If supplied, this value will be used as the reading frame for amino acid translation for all ASVs, where reading frame 1 translates from the 1st base of the ASV sequence, and so on. If not supplied, this will be automatically detected.

#### --detectionconfidence [0-1]

If -r/--readingframe is not specified, NUMTdumper will automatically detect the reading frame. Higher values of this argument increase certainty in this detection. The default is 0.95, i.e. 95% confidence.

#### --detectionminstops n

If -r/--readingframe is not specified, NUMTdumper will automatically detect the reading frame. Higher values of this argument increase the minimum number of stops that must be encountered in all reading frames before a reading frame can be selected. In cases of very small datasets, this value may need to be reduced from the default of 100.

### dump-specific arguments

#### -f/--outfasta path

path should be the path to a file to write retained ASVs to. If the file already exists, NUMTdumper will exit with an error unless --overwrite is set. -f/--outfasta path is only required if the other arguments specify a single output file; otherwise -o/--outputdirectory would be required.

#### -C/--resultcache path

path to a '_resultcache' file output from a previous NUMTdumper run in mode find. If specified, -i/--resultindex is required.

#### -i/--resultindex n [n]

Each value of n should be 0 or a positive integer referring to an result set index for which to extract retained filtered ASVs from a specified -C/--resultcache. Result set indices can be found in the statistics output from a find run.

#### -S/--specification '[c; m; t]'

'[c; m; t]' should be one or more text strings specifying terms to apply when frequency filtering. These are explained in detail below, but in brief, each term is in the format [category(/ies); metric; threshold(s)] where category is one or a combination of "total", "library", "clade" or "taxon", metric is one of "n" or "p", and threshold is a single value. In dump mode, terms are always considered simultaneously and only one threshold is permitted per term. For example, [library|clade, p, 0.05] would designate as NUMTs any ASVs that occurred as fewer than 5% of the reads within members of its clade within all library in which it occured.

## Examples

The following commands detail example runs of NUMTdumper using metabarcoding data provided in the GitHub tests directory. The README in that directory details how this data was generated. Where a specifications file is used, this refers to the default specifications available on the GitHub

Note that the target amplicon size of this dataset is 418bp, so length specifications will be based on this; your data will vary!

* Provided material *
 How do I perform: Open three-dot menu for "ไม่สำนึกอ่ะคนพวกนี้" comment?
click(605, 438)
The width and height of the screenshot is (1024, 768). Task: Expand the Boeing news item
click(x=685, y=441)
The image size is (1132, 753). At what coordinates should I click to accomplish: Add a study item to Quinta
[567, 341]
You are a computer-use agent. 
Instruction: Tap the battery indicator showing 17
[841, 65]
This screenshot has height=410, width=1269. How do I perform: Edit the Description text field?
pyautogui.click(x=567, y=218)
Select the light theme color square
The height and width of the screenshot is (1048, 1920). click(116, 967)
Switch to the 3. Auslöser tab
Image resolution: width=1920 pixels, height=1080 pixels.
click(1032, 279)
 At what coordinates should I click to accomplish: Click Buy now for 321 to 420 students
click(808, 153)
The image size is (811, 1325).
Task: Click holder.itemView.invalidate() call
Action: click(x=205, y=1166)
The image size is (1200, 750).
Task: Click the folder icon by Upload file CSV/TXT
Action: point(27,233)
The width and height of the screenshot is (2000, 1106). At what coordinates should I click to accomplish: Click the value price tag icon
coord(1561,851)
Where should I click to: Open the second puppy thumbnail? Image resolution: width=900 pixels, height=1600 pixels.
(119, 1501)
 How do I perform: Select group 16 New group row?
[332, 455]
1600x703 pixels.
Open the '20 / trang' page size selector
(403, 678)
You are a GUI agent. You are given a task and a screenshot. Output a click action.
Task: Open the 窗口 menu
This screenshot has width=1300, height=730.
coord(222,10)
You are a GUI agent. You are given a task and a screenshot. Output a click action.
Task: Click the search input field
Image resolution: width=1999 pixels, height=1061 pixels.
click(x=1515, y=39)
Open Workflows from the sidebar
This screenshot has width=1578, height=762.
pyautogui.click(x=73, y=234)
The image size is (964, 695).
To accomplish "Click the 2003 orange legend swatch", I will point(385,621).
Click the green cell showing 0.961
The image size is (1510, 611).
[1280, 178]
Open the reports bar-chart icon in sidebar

* Given instruction A *
According to the NUMTdumper documentation, what is the default minimum number of stops for --detectionminstops?
* Given instruction B *
Write the next part of the NUMTdumper documentation, continuing from its last sentence.

* Answer A *
100

* Answer B *
### find examples

This is probably the simplest find run that cound be run on this data:

numtdumper find -A 6_coleoptera.fasta -L 0_merge/*.fastq -S specifications.txt -G 6_coleoptera_taxon.csv -R dummy_references.fasta --expectedlength 418 --percentvar 0 --table 5 -o outputdir


The path to a fasta containing input ASVs to be filtered have been supplied to -A, and the paths to each of set of libraries to -L (note the bash parameter expansion: 0_merge/*.fastq will expand to all files ending with .fastq in 0_merge/). Each of the library files will be searched for each of the ASVs to find the count of ASVs per library. Note that these sequences have not been quality filtered - NUMTdumper is likely to be more accurate with quality filtered reads. The specifications file path has been supplied to -S, this will be parsed to find all specification terms, thresholds and combinations and generate all iterations to run. To find verified-authentic-ASVs, NUMTdumper will search the ASVs against the sequences in the dummy_references.fasta file path provided to -R. To find verified-non-authentic-ASVs, NUMTdumper will check the length of each ASV and translate it using NCBI translation table 5 (--table). Any ASV falling outside 418 +- 0% in length and/or containing any stops in translation will be designated as verified-non-authentic. NUMTdumper will align and build a UPGMA tree from the input ASVs to group ASVs into clades. ASVs will also be grouped into taxa according to the tablular file path supplied to -G. Once filtering has been performed for all specified threshold sets, the results will be written to outputdir (which will be created if not present). As the input ASVs are unaligned and no tree was provided, these results will contain a fasta with aligned ASVs and a newick format text file with a UPGMA tree of the ASVs.

If your reads are in a single file, with library information in the headers, rather than multiple files for each different library, you would supply the path to that file to -L instead:

numtdumper find -A 6_coleoptera.fasta -L 6_concat.fasta -S specifications.txt -G 6_coleoptera_taxon.csv -R dummy_references.fasta --expectedlength 418 --percentvar 0 --table 5 -o outputdir


Note that either 6_concat.fastq or 6_concat.fasta can be used here. The former has not been quality filtered, so read counts will be higher, which will affect the output of NUMTdumper. It is suggested that quality filtered reads be used as the input.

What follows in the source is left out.